Lucro da Usiminas sobe 14% no 3o trimestre
29/10/2010
SÃO PAULO, 28 de outubro (Reuters) – A Usiminas obteve uma alta de 14 por cento no lucro líquido do terceiro trimestre, para 495 milhões de reais, apesar de registrar uma queda de 9 por cento nas vendas em volume em um período marcado por fortes importações de aço no país.
Analistas consultados pela Reuters, esperavam, em média, lucro líquido de 388,6 milhões de reais, depois que a empresa teve ganho de 347 milhões de reais no segundo trimestre.
A Usiminas, uma das principais fornecedoras para as indústrias de veículos e máquinas e equipamentos do país, teve vendas de 1,55 milhão de toneladas de aço de julho a setembro, ante 1,694 milhão um ano antes. Enquanto isso, a produção de aço bruto somou 1,953 milhão de toneladas, alta de 7 por cento.

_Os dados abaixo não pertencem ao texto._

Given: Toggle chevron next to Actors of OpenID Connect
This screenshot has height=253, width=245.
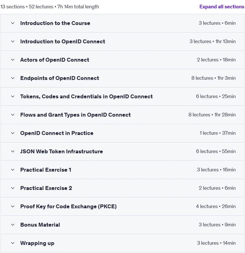Looking at the screenshot, I should (x=13, y=60).
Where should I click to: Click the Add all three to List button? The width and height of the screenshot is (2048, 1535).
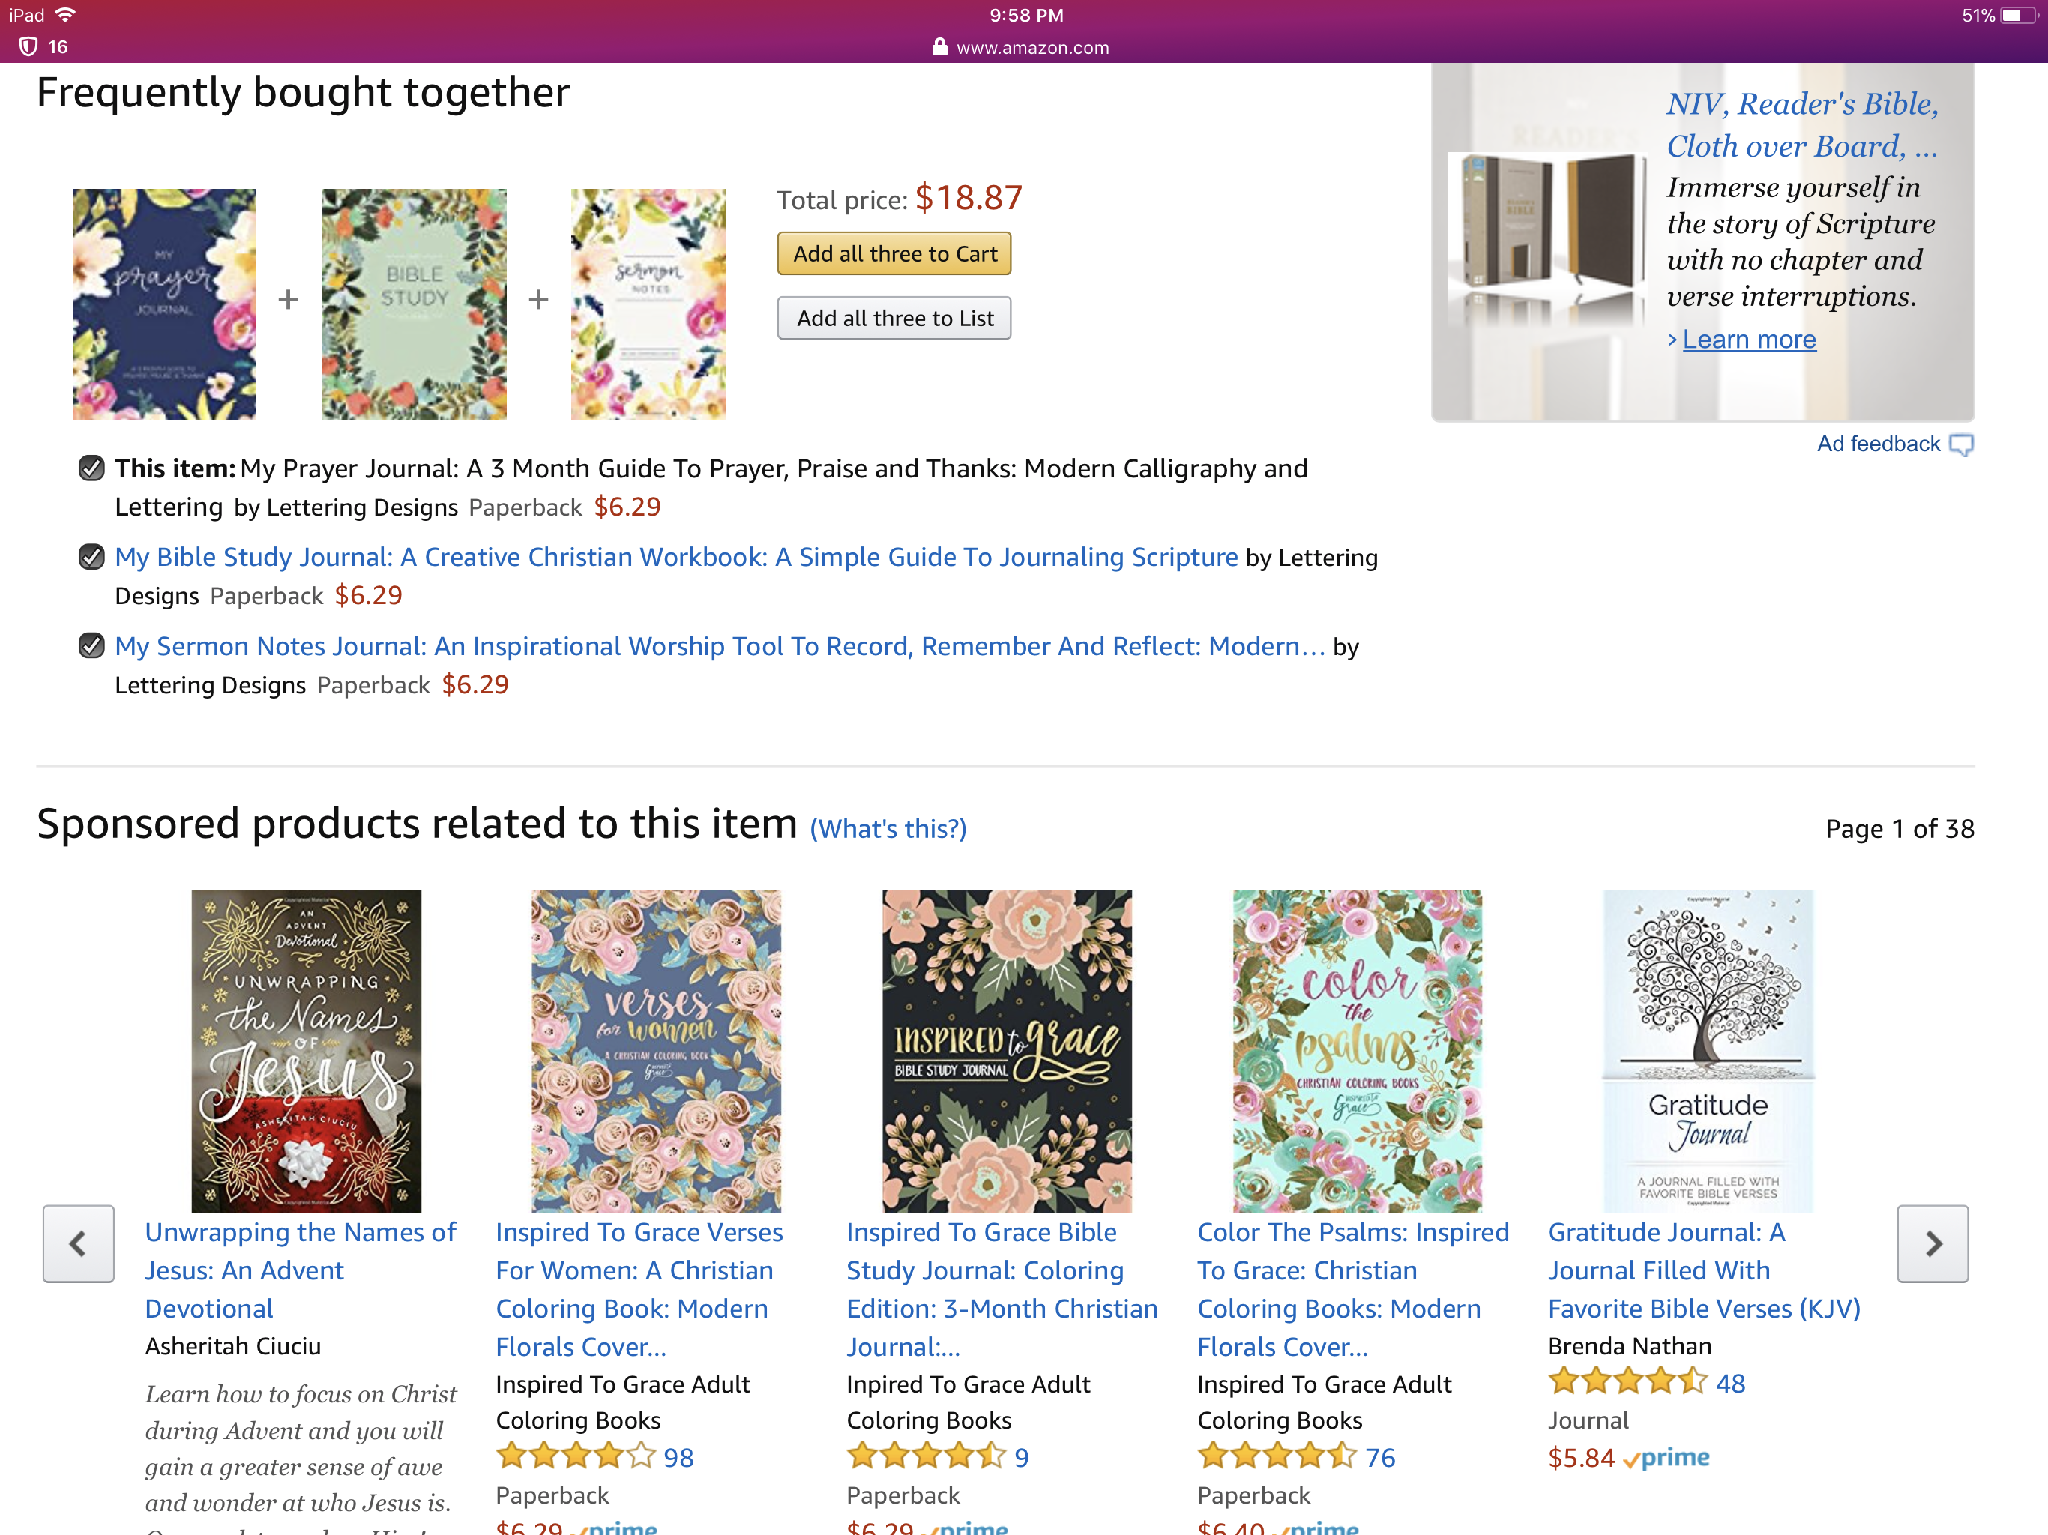point(893,318)
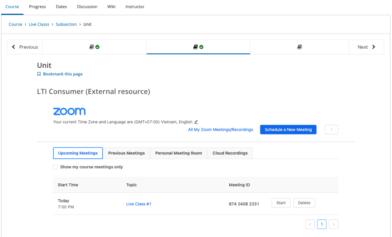Open All My Zoom Meetings/Recordings link

click(220, 130)
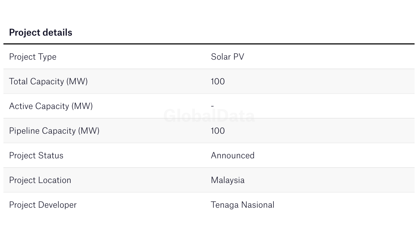Open the Tenaga Nasional developer name
The height and width of the screenshot is (231, 418).
243,205
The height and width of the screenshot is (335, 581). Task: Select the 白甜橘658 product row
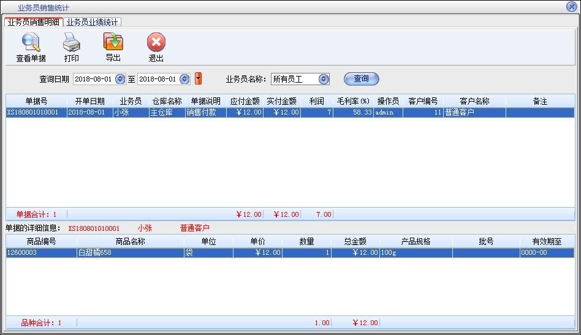pos(130,252)
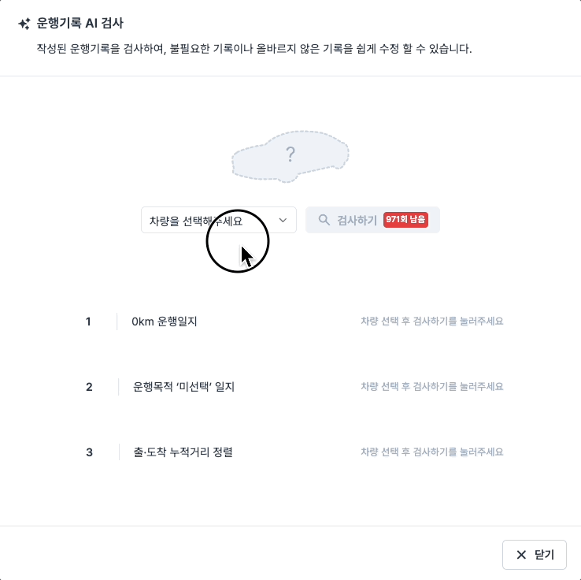Click the magnifier icon in 검사하기 button
The width and height of the screenshot is (581, 580).
pyautogui.click(x=324, y=220)
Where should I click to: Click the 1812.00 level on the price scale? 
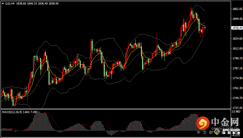click(237, 49)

O custo de produtos vendidos ficou em 2,44 bilhões de reais, contra 2,76 bilhões no segundo trimestre e 2,53 bilhões um ano antes.
O lucro antes de incidência de juros, impostos, amortização e depreciação (Ebitda, na sigla em inglês) somou 735 milhões reais no trimestre, contra 417 milhões de reais de julho a setembro de 2009, ficando em linha com o esperado pela média de cinco previsões de analistas. A margem Ebitda subiu sobre o terceiro trimestre de 2009, de 14,6 para 22,7 por cento.
A receita líquida do grupo encerrou o trimestre em 3,241 bilhões de reais, crescimento de 13 por cento na comparação anual e queda de 10 por cento sobre o segundo trimestre e abaixo dos 3,425 bilhões de reais esperados pelo mercado.
A receita caiu pelo menor volume vendido. A empresa afirma que aumentou seus preços médios em cerca de 3 por cento sobre o período de abril a junho.
Chamando o momento por que passa o setor siderúrgico de “totalmente atípico”, a Usiminas afirma no balanço que o crescimento acelerado do país “associado a uma taxa de câmbio supervalorizada, cria um cenário altamente favorável às importações, que afeta o crescimento da indústria como um todo e do setor siderúrgico”.
A empresa terminou o trimestre com um resultado financeiro positivo de 112,1 milhões de reais ante 200,44 milhões de reais entre julho e setembro de 2009. Enquanto isso, a dívida líquida passou de 3,1 bilhões para 4,9 bilhões de reais.
MINERAÇÃO COM MELHOR MARGEM
De todas as unidades de negócios da Usiminas, a área produtora de minério de ferro teve o melhor desempenho em termos de margem Ebitda, 70 por cento no terceiro trimestre após 72 por cento nos três meses anteriores. Comparação anual não foi fornecida. No acumulado de janeiro a setembro a margem da divisão fica em 67 por cento, 15 pontos percentuais a mais que há um ano.
Segundo a Usiminas, no terceiro trimestre a produção de minério de ferro da companhia, de 1,879 milhão de toneladas, cresceu 9 por cento quando comparada à do segundo trimestre e 31 por cento sobre o mesmo período de 2009. A empresa consumiu 1,196 milhão de toneladas e vendeu as 191 mil toneladas.
A área de siderurgia teve margem de 18 por cento, um ponto percentual abaixo do verificado no segundo trimestre. A empresa destinou 80 por cento da produção de aço para o mercado interno e 20 por cento ao exterior.
O segmento de chapas grossas, um dos mais afetados pela crise que impactou o setor siderúrgico após o colapso do Lehman Brothers no fim de 2008, foi o único a ter alta de vendas na comparação anual, apresentando evolução de 29 por cento, para 357 mil toneladas. Já laminados a quente caíram 1 por cento e laminados a frio viram queda de 22 por cento.
“Verifica-se queda em todos os segmentos, com exceção da indústria, com destaque para o crescimento dos setores naval, em função do deslocamento dos projetos do primeiro semestre para o segundo, máquinas agrícolas pela sazonalidade do setor e máquinas rodoviárias, pelo reaquecimento estimulado pelos incentivos fiscais previstos até dezembro”, afirma a Usiminas no balanço.